Theory out of Bounds
Aterritoriallity
Within his article entitled “Notes on politics”, Giorgio Agamben presents the argument that it is in fact a necessity to question the idea that an individual is bound to the state within which they are born, and also that rather than a refugee being in a state of exception, this very state of exception has in fact become the rule. Repatriation or naturalization are not the only possibilities for a displaced people, but rather, it should be considered that states or territories should be thought of as “aterritorial or extraterritorial space… within this new space, European cities would rediscover their ancient vocation of cities of the world by entering into a relation of reciprocal extraterritoriality”. Agamben writes that this model would allow two groups of citizens who were previously a part of separate nation-states to live within the same territory, not as two nation states, but as two political communities within a single region.
“Only in a world in which the spaces of states have been thus perforated and topologically deformed and in which the citizen has been able to recognise the refugee that he of she is- only in such a world is the political survival of humankind today thinkable”
Agamben suggests it is necessary to examine and re-think the nature of the world in which we live, we must re-think the connection between ‘nativity and nationality’, between the ‘human and the citizen’, and that refugees, rather than being a displaced people who are in crisis, are actually the ‘vanguard of their peoples’.

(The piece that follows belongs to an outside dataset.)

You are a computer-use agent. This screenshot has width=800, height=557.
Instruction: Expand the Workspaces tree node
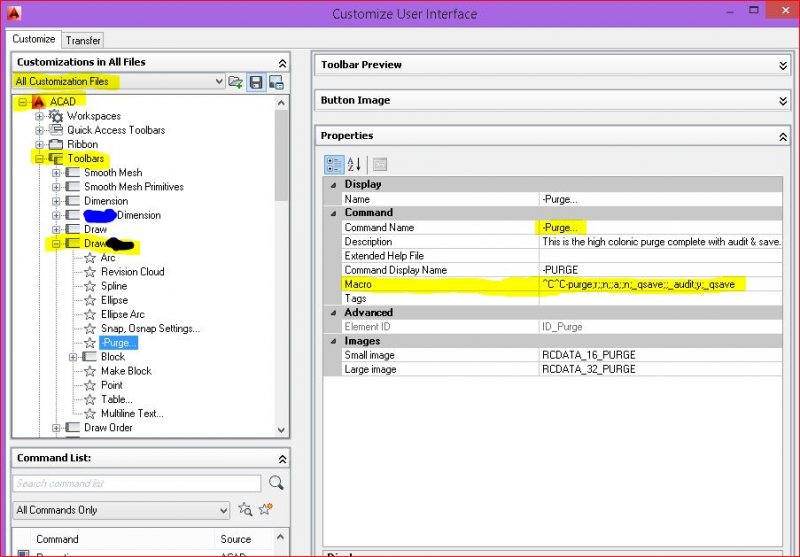(40, 116)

The extent to which I agree with Agamben is limited by the fact that he writes within this same piece, “…human beings…are the only being for whom happiness is at stake in their living, the only being who’s life is irremediably and painfully assigned to happiness”. and within ‘we refugees’, Arendt writes “Man is a social animal and life is not easy for him when social ties are cut off… very few individuals have the strength to conserve their own integrity if their social, political, and legal status is completely confused”. It seems that if Agamben’s theory were to be actualized it may very well create this same type of confusion, redefining many aspects of our lives as we know them. This prompts the question of what type of life will we be living if we are in a state of refuge but still have our life assigned to the pursuit of happiness, but have also had our social, political and legal status confused?
Luke Flanagan
March 17, 2011 at 5:11 pm
Is it that you are asking: how can we be perpetually displaced persons as well as happy human beings? In a way the longing for home (mythical or otherwise) is a strong one, a stirring nostalgia. Is it that Agamben’s utopian call for a an aterritorial, extraterritorial, perforated and topologically deformed state, will only maintain us in a state of estrangement. It is useful to consider how state both refers to a political, governmental entity, as well as to a state of existence, so to speak.